YOUR TASK -
Please copy the rows below exactly, from the line with "How do I perform: Click" up to and including the line with "pos(124,440)".

DATA SUPPLIED -
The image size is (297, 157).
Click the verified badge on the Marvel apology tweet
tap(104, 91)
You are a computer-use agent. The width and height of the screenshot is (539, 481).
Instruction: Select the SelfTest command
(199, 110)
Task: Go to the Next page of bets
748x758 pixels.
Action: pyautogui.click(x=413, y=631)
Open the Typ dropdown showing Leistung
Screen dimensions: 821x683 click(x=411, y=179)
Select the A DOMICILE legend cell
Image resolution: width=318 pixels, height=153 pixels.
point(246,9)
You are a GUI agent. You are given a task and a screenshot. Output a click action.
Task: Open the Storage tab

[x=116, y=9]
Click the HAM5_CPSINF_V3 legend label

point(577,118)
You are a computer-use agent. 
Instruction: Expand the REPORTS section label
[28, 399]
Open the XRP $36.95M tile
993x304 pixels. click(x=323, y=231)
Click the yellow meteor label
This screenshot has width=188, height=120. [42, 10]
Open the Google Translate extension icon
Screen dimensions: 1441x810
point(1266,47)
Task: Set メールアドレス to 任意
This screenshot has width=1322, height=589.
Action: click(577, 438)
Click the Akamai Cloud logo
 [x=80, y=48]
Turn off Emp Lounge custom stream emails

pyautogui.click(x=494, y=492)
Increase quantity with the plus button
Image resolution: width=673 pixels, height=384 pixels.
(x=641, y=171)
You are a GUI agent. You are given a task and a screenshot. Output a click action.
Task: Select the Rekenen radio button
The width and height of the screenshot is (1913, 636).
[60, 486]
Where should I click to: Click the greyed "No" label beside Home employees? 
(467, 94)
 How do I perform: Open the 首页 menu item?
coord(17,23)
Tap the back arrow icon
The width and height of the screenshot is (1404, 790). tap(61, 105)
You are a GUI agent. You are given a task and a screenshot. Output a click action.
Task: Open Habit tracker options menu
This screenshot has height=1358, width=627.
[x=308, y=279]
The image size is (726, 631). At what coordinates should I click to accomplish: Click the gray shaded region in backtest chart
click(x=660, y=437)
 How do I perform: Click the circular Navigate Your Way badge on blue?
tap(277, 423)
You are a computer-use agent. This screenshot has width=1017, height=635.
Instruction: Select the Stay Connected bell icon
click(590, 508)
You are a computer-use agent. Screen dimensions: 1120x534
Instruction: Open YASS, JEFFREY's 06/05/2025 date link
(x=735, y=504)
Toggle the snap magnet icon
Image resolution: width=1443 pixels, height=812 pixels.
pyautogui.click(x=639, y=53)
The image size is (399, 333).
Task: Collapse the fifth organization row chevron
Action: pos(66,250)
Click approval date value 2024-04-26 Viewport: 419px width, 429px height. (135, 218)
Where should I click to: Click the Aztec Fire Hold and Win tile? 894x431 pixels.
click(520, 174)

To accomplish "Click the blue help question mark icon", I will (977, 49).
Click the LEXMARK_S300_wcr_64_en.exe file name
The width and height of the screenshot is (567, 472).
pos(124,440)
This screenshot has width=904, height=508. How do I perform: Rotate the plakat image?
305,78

CORRECT ANSWER -
 How do I perform: Click the circular Navigate Your Way badge on blue?
tap(277, 423)
You are a computer-use agent. This screenshot has width=1017, height=635.
Instruction: Select the Stay Connected bell icon
click(590, 508)
You are a computer-use agent. Screen dimensions: 1120x534
Instruction: Open YASS, JEFFREY's 06/05/2025 date link
(x=735, y=504)
Toggle the snap magnet icon
Image resolution: width=1443 pixels, height=812 pixels.
pyautogui.click(x=639, y=53)
The image size is (399, 333).
Task: Collapse the fifth organization row chevron
Action: pos(66,250)
Click approval date value 2024-04-26 Viewport: 419px width, 429px height. (135, 218)
Where should I click to: Click the Aztec Fire Hold and Win tile? 894x431 pixels.
click(520, 174)

To accomplish "Click the blue help question mark icon", I will (977, 49).
Click the LEXMARK_S300_wcr_64_en.exe file name
The width and height of the screenshot is (567, 472).
pos(124,440)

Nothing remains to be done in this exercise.